Like other atheists in the region, Stuart was apprehensive in telling others. “I didn’t tell my parents I was an atheist until I was 21 and my mother still believes it’s her fault that I am one.”
“My mother reacted with shock and anger. She told me, ‘if you ever want to make anything of your life, you’d better quit with the atheistic crap.’
“My father, on the other hand, just told me that there is a reason I am alive and that there is a God—a much more peaceful reaction than my mother’s,” he said.
“Life was tense for the first few months and then it went back to mostly normal.
“My mother thinks it’s just a phase I’m going through and that I will move back toward Christianity once I have my own children. She doesn’t really try to change my mind at all, though.”
Living in a Christian-dominated area is stressful for Stuart. He said he’s often treated differently once they find out he doesn’t attend church.
“The people that live in the Christian-dominated south often shun you for being an atheist. They consider you to be hateful and dangerous until proven otherwise which, with some of them, proving you aren’t a hateful Satan-worshiper is impossible.
“I find that it can help if I hide who I am,” Stuart said, “but I know that I can’t change anyone’s opinions by hiding.”
Stuart said: “Southerners treat atheism as an affront to their God and that they view atheists as being hateful and angry all the time.” This is not always the case. Atheists, as a general rule, are not all determined to sway you from your faith. Stuart just wants the freedom to be open about who he is and not be judged for it.

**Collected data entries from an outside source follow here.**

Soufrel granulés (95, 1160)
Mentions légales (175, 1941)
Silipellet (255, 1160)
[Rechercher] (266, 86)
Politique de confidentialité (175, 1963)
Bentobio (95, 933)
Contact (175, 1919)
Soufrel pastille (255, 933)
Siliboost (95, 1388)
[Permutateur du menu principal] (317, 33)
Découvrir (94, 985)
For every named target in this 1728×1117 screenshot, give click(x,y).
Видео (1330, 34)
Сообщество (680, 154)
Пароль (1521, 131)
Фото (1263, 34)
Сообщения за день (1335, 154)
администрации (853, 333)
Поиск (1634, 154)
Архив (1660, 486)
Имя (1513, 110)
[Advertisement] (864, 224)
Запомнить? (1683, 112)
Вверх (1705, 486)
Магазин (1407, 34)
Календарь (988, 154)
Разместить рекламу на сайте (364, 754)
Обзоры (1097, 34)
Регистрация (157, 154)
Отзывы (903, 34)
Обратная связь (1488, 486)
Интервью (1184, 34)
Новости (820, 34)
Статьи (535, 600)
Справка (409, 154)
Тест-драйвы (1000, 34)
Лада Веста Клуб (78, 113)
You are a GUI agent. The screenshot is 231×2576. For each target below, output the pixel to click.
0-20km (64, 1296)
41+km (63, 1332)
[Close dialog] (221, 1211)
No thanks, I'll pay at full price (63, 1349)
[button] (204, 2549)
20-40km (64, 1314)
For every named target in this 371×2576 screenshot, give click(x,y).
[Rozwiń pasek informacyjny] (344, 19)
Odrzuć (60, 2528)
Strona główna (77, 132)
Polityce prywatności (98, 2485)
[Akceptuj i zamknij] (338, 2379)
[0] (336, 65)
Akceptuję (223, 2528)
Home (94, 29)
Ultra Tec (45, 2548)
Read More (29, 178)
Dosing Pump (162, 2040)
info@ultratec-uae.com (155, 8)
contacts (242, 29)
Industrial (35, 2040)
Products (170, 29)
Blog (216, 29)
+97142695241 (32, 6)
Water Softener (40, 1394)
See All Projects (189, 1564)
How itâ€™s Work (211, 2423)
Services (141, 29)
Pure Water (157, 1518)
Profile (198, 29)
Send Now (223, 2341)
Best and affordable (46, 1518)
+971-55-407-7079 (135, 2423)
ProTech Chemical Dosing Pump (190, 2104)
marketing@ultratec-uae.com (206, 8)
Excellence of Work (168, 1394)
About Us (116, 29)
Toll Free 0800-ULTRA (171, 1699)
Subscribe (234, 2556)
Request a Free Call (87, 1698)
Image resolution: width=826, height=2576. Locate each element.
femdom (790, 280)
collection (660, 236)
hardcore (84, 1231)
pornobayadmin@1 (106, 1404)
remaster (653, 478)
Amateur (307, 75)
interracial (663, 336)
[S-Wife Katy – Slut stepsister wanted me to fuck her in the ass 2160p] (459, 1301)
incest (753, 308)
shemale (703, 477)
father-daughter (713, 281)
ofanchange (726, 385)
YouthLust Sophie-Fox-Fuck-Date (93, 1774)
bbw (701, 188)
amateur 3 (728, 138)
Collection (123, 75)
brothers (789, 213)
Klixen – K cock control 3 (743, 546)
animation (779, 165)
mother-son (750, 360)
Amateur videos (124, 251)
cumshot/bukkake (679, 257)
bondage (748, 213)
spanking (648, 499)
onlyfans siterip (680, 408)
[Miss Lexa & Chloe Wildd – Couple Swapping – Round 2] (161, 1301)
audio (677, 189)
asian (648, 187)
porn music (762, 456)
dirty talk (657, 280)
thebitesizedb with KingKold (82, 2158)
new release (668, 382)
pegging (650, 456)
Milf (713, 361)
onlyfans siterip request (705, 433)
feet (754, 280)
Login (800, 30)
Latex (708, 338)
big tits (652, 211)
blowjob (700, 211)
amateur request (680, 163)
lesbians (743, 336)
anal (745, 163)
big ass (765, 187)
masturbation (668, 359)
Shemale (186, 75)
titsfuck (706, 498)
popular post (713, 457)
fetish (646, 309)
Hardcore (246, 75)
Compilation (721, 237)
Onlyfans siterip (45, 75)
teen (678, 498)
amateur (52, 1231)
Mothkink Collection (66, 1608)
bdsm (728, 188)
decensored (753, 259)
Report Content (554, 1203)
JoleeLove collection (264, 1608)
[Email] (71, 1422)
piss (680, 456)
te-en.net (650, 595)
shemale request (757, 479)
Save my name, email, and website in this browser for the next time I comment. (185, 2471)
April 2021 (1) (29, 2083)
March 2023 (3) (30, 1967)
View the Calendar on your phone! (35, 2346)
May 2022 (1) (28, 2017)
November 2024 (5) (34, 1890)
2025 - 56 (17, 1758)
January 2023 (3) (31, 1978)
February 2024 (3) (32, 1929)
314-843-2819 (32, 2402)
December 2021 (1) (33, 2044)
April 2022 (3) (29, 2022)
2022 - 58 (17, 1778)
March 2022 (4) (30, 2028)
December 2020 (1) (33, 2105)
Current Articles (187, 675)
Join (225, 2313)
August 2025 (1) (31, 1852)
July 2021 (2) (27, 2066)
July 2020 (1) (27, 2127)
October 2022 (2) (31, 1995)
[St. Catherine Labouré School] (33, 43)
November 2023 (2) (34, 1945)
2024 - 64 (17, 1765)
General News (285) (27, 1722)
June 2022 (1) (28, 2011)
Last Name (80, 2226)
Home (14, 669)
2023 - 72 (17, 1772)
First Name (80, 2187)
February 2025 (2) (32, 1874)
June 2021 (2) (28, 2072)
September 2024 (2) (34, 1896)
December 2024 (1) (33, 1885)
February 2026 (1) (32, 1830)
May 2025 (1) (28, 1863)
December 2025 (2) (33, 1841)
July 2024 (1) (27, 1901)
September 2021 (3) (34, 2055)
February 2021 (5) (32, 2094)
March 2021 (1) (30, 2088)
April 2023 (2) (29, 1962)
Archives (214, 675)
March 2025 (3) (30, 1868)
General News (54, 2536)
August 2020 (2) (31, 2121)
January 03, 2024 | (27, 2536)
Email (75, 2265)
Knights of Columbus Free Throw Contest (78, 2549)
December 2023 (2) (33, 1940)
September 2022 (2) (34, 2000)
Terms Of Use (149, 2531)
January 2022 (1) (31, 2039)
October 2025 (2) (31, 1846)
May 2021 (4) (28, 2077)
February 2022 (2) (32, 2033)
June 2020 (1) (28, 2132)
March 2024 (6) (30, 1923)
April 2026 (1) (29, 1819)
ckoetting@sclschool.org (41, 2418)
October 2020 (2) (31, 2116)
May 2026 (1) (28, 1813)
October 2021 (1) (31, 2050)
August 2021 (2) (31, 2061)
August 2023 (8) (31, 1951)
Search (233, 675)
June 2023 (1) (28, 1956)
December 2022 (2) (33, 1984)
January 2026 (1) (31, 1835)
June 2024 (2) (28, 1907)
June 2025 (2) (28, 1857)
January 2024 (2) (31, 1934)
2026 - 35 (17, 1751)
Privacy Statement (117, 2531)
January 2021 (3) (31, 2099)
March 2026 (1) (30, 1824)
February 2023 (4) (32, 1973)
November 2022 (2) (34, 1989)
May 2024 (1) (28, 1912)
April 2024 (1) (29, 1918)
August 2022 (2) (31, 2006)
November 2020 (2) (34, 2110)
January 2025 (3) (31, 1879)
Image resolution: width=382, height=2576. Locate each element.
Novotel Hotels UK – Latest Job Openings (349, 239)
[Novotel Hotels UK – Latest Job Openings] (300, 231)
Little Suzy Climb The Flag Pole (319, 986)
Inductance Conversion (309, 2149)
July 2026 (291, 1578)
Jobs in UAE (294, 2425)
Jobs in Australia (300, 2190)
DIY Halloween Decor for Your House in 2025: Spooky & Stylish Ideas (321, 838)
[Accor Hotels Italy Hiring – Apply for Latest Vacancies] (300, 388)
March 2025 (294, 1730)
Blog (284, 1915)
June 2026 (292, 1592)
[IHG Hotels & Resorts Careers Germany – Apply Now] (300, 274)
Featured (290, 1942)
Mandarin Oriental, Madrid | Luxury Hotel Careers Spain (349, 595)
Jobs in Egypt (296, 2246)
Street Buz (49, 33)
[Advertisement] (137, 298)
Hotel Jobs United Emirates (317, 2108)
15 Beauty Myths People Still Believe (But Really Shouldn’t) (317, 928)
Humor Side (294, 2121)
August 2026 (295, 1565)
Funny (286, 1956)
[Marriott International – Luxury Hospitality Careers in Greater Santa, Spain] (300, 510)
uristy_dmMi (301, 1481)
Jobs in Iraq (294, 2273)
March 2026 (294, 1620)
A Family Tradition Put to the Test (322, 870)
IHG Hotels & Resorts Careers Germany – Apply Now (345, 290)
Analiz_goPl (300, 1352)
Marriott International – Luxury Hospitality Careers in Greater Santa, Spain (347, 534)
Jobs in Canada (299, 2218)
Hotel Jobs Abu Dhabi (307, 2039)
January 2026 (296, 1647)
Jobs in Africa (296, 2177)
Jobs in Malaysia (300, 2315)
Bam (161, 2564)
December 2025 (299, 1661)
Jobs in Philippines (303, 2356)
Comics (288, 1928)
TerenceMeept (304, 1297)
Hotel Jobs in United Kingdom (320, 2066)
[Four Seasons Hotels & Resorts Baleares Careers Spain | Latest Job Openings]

“I would say to someone in my position, they shouldn’t let themselves be forced into silence by their community and encourage them to not become hateful toward those with whom they disagree.”
People often think fondly of the south for being Christian-dominated, but that also comes with challenges for those that aren’t Christian. Christianity has both a positive and negative influence on the area. It has the potential to produce kinder, more loving people, but it can also cause people to be judgmental toward others.
There is never a cause to be hateful to someone with whom you disagree or to treat them any differently. They are still people and have every right to believe what they choose, same as you.